Why Real-Time Machine Learning will be the Buzzword of 2023

Published in

Geek Culture

6 min readFeb 2, 2023

Real-time Machine Learning… Expect to hear this buzzword a lot in 2023 and beyond because it has the potential to unlock a huge amount of value for different types of businesses. But how can you be sure the system you’re building will achieve your objectives? Are you setting it up in the right way to maximize click-through and engagement? To help answer those questions, we’ve brought together all the essentials you need to know in one easy-to-digest post! While we’ll use a social network in our examples, what we’re going to outline applies to all products — from FinTech to FitnessTech!

The time-based anatomy of Machine Learning systems — featuring cats and dogs

So, of course, you already know what Machine Learning is, that it’s an area of Artificial Intelligence (AI) and computer science that combines data and algorithms to imitate how people learn, so that the resulting model becomes more and more accurate over time. You’ll probably also be aware of real-time Machine Learning, where the model is updated in real-time based on live data, to continuously improve the results. Sounds great, doesn’t it? And it is. But to achieve the results you want, you need to make sure it’s set up the right way.

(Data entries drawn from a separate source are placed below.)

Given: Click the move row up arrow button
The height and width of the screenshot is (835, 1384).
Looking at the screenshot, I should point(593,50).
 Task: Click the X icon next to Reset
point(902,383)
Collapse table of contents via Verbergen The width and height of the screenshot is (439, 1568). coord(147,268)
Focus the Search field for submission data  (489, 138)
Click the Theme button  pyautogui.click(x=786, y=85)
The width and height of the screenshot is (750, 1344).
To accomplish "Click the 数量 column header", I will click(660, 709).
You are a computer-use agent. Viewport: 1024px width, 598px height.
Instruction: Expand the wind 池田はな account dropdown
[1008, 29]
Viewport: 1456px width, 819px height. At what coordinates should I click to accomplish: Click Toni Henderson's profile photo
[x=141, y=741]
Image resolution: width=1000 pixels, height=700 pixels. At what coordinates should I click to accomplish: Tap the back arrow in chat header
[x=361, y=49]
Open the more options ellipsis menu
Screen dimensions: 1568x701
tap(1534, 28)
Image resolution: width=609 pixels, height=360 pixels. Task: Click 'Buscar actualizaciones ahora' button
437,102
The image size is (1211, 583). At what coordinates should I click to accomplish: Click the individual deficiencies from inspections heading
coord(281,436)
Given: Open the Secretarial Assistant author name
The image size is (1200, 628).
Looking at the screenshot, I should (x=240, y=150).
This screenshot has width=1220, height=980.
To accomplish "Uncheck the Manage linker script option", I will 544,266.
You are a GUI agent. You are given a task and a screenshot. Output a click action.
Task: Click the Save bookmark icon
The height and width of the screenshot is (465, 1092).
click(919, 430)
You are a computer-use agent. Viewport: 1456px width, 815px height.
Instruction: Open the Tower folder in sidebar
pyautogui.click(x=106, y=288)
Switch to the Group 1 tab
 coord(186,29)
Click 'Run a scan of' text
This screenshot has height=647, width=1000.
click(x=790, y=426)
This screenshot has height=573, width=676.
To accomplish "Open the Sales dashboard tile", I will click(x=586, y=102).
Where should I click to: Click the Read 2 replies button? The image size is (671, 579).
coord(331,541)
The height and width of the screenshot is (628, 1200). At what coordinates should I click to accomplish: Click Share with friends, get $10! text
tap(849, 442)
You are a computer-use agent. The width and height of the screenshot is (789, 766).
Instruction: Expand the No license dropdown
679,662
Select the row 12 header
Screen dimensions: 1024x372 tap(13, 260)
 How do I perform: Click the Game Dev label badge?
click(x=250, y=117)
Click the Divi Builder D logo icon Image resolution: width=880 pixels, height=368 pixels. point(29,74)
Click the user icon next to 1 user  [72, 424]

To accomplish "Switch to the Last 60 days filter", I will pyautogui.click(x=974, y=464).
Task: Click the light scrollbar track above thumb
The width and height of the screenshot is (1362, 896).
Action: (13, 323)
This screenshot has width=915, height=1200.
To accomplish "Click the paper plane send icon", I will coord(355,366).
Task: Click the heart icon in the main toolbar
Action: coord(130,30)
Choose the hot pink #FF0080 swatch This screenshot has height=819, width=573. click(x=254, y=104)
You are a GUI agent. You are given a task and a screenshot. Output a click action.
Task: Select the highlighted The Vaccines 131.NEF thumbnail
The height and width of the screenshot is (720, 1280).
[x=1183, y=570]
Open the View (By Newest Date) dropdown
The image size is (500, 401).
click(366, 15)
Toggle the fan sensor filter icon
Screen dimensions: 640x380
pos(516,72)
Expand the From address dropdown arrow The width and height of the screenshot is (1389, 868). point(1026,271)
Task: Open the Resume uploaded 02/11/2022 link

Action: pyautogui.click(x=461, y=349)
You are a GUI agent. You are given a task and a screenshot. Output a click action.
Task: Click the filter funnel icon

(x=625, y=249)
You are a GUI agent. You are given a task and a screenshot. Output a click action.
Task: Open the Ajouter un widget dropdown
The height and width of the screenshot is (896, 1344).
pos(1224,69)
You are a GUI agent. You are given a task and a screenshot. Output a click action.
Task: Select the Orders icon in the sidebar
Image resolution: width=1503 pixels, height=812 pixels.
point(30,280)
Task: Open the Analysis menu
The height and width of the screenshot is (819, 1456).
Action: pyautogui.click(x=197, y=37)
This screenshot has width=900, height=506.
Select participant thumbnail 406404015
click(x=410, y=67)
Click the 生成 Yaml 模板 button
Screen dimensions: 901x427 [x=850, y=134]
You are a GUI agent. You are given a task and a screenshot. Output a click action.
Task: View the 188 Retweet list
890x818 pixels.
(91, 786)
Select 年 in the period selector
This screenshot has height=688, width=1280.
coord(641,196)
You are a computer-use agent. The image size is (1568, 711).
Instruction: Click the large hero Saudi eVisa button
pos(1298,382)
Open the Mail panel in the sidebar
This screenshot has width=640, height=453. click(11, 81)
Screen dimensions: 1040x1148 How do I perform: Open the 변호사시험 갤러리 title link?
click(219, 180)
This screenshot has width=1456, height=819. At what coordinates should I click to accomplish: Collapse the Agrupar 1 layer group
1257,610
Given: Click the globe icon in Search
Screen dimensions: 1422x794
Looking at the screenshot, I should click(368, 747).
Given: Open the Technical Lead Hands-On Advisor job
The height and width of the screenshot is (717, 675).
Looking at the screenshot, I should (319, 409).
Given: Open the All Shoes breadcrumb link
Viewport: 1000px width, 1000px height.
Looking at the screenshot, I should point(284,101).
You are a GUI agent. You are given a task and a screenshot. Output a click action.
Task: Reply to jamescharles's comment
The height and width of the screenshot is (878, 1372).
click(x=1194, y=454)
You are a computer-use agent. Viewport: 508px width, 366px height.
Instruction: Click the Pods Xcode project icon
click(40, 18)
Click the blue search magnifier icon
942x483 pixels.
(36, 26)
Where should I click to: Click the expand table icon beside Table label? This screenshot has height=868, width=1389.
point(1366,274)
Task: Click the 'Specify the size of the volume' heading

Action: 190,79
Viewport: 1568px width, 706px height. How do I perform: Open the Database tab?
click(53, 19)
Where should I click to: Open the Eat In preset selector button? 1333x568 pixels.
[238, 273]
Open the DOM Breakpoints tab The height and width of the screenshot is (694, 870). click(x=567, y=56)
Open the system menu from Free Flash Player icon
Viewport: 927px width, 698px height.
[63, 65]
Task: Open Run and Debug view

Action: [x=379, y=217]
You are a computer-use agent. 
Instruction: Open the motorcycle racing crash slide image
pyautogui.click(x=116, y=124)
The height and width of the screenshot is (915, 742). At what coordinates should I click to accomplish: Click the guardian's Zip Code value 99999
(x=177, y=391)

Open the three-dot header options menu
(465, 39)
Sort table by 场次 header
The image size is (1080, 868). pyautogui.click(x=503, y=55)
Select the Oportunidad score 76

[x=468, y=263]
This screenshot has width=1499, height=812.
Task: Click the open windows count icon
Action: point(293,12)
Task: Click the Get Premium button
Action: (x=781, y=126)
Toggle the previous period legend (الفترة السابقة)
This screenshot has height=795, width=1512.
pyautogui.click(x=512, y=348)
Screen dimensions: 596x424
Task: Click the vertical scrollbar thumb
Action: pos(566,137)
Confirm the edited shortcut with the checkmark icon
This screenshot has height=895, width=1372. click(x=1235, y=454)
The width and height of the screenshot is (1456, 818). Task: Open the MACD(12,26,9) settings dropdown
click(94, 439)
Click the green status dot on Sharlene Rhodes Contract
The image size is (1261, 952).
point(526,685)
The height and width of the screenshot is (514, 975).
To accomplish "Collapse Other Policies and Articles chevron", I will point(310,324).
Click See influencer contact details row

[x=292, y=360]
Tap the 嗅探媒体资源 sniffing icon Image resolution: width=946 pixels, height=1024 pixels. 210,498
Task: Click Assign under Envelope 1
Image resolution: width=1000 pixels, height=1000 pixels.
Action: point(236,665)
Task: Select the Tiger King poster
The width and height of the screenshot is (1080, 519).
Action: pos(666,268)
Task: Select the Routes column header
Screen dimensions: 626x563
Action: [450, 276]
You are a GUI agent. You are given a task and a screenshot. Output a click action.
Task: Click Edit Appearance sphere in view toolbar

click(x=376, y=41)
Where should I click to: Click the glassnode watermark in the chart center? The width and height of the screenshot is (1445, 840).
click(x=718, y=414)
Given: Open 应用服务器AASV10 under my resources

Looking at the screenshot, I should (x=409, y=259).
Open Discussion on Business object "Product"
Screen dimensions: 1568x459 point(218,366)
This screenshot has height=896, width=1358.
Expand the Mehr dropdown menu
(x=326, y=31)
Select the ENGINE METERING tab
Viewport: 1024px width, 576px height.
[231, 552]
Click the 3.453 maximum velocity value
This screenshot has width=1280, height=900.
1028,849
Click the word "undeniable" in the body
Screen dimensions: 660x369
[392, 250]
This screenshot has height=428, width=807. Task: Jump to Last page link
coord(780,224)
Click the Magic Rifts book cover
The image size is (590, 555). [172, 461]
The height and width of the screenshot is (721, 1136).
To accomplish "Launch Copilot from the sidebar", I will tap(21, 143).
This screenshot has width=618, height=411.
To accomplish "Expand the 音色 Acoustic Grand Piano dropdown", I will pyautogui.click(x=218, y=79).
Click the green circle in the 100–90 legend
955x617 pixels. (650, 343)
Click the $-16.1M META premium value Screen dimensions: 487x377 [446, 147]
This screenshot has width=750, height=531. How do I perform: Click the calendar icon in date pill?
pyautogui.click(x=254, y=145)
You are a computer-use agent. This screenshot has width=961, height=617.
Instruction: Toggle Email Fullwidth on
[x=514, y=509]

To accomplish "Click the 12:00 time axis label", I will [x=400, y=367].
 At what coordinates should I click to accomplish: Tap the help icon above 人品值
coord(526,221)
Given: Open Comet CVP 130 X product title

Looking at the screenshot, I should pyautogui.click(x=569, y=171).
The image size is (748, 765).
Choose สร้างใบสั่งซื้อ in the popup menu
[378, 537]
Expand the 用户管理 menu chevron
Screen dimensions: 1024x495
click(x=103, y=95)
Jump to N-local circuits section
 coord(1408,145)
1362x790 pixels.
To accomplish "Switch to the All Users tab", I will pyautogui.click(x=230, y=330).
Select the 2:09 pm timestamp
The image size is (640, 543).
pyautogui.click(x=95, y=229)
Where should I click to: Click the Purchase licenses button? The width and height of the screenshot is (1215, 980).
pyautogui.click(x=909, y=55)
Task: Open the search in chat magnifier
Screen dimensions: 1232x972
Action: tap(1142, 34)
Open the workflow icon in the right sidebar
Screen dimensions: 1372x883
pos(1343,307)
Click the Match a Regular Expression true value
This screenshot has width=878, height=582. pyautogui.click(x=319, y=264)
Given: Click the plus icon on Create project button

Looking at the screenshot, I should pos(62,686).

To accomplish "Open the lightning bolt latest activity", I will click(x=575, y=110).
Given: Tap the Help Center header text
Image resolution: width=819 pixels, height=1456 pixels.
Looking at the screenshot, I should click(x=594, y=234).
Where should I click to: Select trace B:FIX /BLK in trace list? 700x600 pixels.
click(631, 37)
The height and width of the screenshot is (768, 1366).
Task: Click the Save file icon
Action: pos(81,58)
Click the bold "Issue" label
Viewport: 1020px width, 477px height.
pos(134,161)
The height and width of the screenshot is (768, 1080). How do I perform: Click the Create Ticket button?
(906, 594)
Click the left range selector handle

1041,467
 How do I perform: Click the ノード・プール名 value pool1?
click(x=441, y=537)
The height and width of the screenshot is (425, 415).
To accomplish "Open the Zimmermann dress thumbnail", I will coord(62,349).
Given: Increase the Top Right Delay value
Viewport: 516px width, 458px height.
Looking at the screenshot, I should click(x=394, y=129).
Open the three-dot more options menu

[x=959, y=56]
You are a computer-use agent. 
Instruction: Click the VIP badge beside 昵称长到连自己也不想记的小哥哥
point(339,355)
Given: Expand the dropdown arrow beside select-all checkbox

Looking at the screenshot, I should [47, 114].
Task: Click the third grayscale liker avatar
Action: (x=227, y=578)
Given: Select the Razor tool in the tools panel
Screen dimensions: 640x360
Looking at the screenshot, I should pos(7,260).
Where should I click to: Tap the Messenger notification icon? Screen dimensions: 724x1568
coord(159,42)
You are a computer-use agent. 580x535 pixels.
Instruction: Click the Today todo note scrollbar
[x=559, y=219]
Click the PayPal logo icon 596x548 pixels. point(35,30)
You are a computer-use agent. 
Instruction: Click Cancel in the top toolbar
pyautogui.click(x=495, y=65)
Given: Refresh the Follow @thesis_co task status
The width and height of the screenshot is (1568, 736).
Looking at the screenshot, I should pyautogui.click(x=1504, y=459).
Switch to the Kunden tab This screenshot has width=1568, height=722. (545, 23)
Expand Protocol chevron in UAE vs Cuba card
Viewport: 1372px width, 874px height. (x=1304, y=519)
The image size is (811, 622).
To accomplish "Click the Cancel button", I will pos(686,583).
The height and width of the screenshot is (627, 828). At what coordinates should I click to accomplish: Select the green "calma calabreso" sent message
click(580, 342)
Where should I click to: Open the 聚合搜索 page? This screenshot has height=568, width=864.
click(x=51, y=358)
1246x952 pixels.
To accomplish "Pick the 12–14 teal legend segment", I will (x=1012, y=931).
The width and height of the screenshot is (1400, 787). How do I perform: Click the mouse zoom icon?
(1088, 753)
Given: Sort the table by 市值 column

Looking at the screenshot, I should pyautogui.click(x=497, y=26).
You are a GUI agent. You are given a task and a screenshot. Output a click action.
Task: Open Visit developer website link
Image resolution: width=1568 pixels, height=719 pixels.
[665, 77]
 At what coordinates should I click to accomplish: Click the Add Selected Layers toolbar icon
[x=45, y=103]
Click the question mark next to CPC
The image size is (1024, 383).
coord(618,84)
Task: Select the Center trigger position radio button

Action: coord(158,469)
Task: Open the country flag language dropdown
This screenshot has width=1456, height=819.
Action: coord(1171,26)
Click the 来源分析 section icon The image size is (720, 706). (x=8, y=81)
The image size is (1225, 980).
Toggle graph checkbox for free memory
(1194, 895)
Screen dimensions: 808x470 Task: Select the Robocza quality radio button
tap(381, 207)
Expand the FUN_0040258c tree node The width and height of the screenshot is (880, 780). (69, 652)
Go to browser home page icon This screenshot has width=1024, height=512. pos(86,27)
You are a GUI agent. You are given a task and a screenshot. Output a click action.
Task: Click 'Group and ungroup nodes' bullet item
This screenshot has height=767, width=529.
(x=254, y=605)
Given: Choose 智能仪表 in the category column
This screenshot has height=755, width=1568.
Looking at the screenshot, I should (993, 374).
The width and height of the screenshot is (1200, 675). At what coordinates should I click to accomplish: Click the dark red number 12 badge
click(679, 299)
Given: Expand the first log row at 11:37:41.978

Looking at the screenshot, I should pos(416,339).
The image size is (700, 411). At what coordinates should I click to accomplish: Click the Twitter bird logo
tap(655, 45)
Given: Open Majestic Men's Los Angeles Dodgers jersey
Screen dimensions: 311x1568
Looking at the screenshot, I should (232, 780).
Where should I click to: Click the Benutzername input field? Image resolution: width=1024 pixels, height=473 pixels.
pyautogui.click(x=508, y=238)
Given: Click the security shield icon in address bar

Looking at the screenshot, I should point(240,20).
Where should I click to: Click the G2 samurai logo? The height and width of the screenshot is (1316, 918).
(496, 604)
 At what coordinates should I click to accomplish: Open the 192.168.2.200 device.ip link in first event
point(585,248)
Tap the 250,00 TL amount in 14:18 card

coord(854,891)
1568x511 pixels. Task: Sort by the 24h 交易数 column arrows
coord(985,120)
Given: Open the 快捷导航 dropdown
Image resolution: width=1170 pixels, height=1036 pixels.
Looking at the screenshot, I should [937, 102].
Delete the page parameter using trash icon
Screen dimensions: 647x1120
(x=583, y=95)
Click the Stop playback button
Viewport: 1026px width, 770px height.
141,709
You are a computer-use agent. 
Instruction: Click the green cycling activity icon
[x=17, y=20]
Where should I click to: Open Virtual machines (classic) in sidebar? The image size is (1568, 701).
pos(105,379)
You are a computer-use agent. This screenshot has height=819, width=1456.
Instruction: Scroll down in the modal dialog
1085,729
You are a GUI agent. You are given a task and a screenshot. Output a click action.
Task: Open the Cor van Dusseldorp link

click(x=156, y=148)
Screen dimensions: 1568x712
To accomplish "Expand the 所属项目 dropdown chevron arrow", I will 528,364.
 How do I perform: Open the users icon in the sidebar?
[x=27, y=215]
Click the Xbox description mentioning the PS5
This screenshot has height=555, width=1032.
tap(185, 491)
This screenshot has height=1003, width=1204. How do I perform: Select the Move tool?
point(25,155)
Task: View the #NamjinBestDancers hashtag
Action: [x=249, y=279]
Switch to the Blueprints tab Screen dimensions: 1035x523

That means ensuring a successful sequence of events. So, you start with collecting the data, training your model on that data, then using it to make predictions as the user interacts with your app.

For example, let’s say that the long-term data shows that users who like a post about cats are highly likely to like a post about dogs. As the user goes into the app and likes a post about cats, the Machine Learning model will recommend serving them a post about dogs.

Let’s pause briefly and look at what happens when only a batch Machine Learning model is used instead. Continuing with our cats and dogs example, the batch system will calculate all the posts the user should see upfront, based on their previous interactions. So, if they haven’t liked a cat post yet, they won’t see a post about dogs. Unlike the real-time system which uses the batch-trained data but can also take into account the real-time data — i.e., that the user has just (in the same session) liked a cat post — and then show them a dog post to maximise engagement!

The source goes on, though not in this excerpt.